Jon Kellogg, the editor of the Waterbury, Conn., Republican-American said the history lesson was thorough and helpful "for journalists that might not be on top of their game."

Giles, like Ketter a longtime daily newspaper editor, said that the American public is not being well enough informed about the war in Afghanistan, because the U.S. government is not granting journalists access to the information or the battlefield due to the experience with the press in Vietnam.

"Most top officials in the Department of Defense were active in the Vietnam War and believe that our setback in that war was due to journalists having a free run of the war zone," Giles said.

Zelnick, a former ABC Pentagon and foreign correspondent, contrasted the good relationship the military had with the press in World War II with the adversarial relationship today. "The integrity of the press used to be important to the military and that is not the case anymore," Zelnick said.

He agreed with Giles that "there is a residual bitterness of officers who grew up in Vietnam," but the military still has an obligation to grant access to the press. "The military needs to plan for the press coverage when they are planning the military operation," Zelnick said. It shouldn't come as an afterthought or a reason reporters can't go.

He dismisses the claim by the military that they can't protect journalists in Afghanistan by angrily noting, "we already know it's dangerous. That's why we are going in there."

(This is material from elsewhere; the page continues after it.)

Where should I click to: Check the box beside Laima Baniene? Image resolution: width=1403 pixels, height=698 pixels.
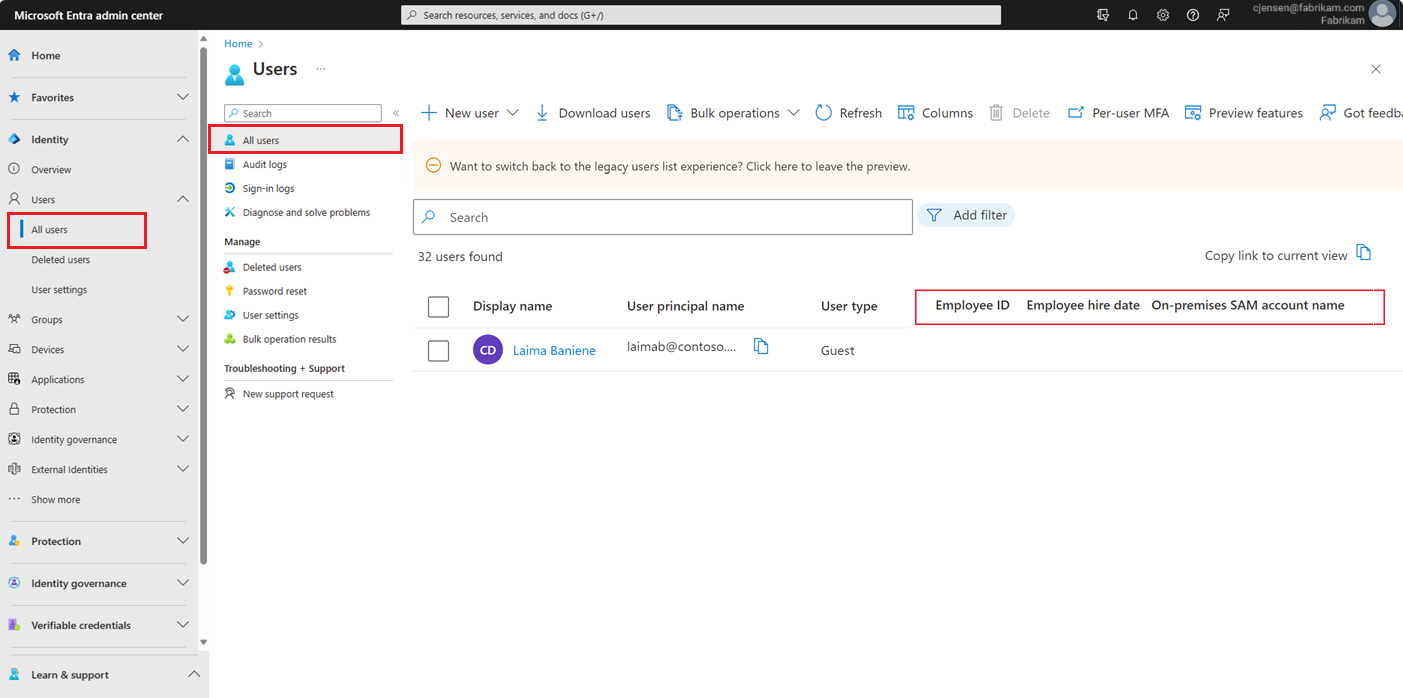tap(438, 350)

Karen Testa, news editor of the Associated Press in Boston, said that the many examples given by Zelnick of the deteriorating relationship between the press and the military were illuminating. Jurkowitz said the media are censoring themselves, decrying the "collective attitude" of the television executives who unanimously acceded to the request by National Security Advisor Condoleeza Rice to screen video of statements by Osama Bin Laden before putting it on the air because there might be hidden messages.

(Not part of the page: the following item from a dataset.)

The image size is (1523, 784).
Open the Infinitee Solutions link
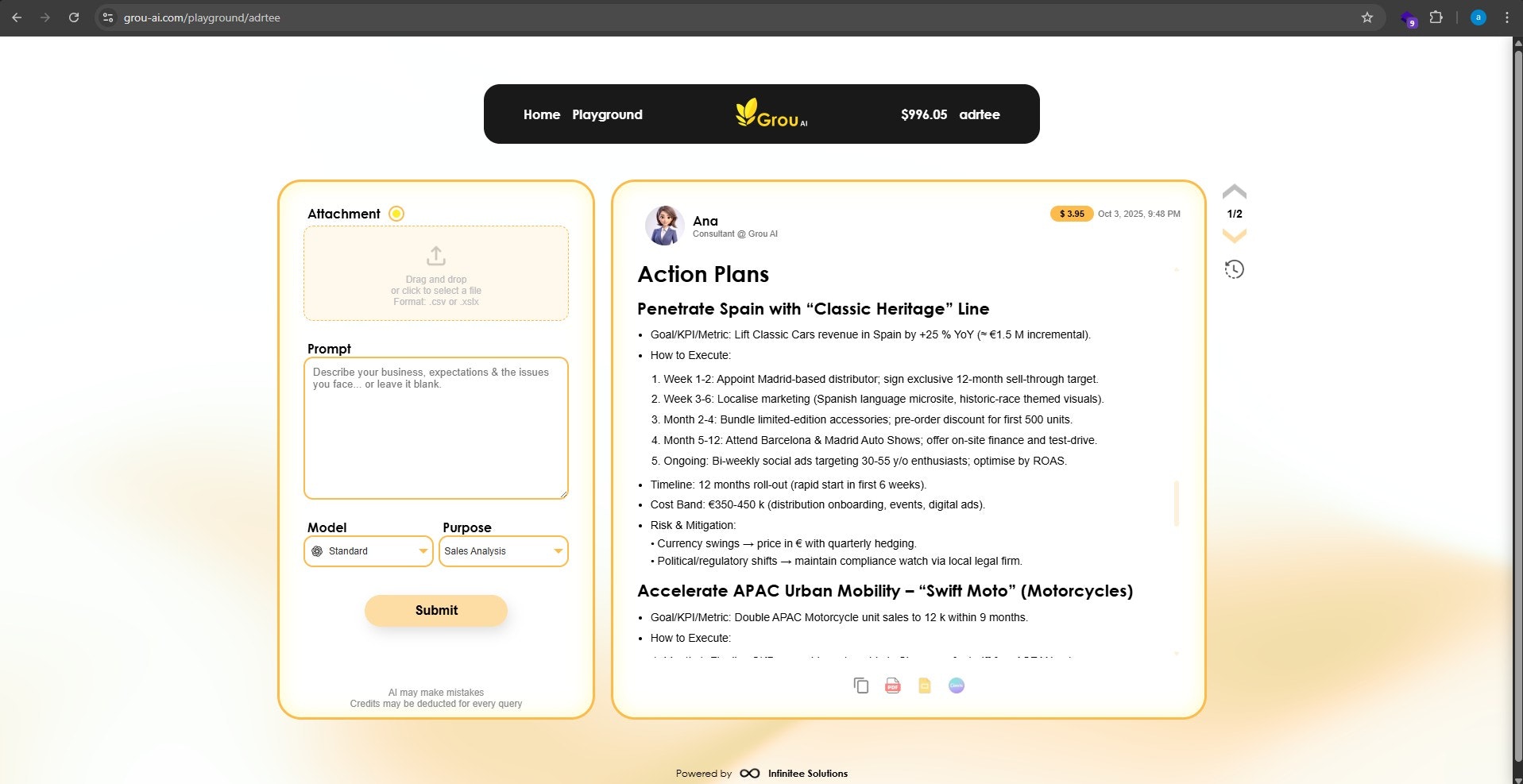tap(807, 774)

"This kind of group think in the media is rare, to say the least," Jurkowitz said. He conceded that the media is in a difficult situation because there is enormous public pressure in favor of President Bush's war on terrorism. He cited a Pew Foundation poll that showed the public believes 2 to 1 that the Pentagon should control the flow of the news, not the media.

"Never mind an adversarial media," Jurkowitz concluded. "There is little appetite for a probing media today."

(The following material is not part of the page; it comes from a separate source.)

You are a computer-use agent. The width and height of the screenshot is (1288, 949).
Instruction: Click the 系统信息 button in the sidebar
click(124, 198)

Rousmaniere asked the panelists why editors were bowing to this pressure.

"Lack of confidence," said Jurkowitz, Many journalists, like Steve Costello, vice president of the Sun-Journal in Lewiston, Maine, said that Ali was the most informative of the panelists. "I wasn't shocked by what he said but I was surprised by his comments about how people really feel about us."

Jim Campanini, the editor of The Lowell Sun, lamented that there was not enough time to discuss examples of the press acting despicably like the article that criticized Daniel Pearl's wife for being on television too much.

But all of those interviewed agreed with the sentiments expressed by Thomas Jefferson about the critical role of a free and responsible press, in this quote Ketter read: "The basis of our government being the opinion of an informed people and the very first objective should be to keep that right."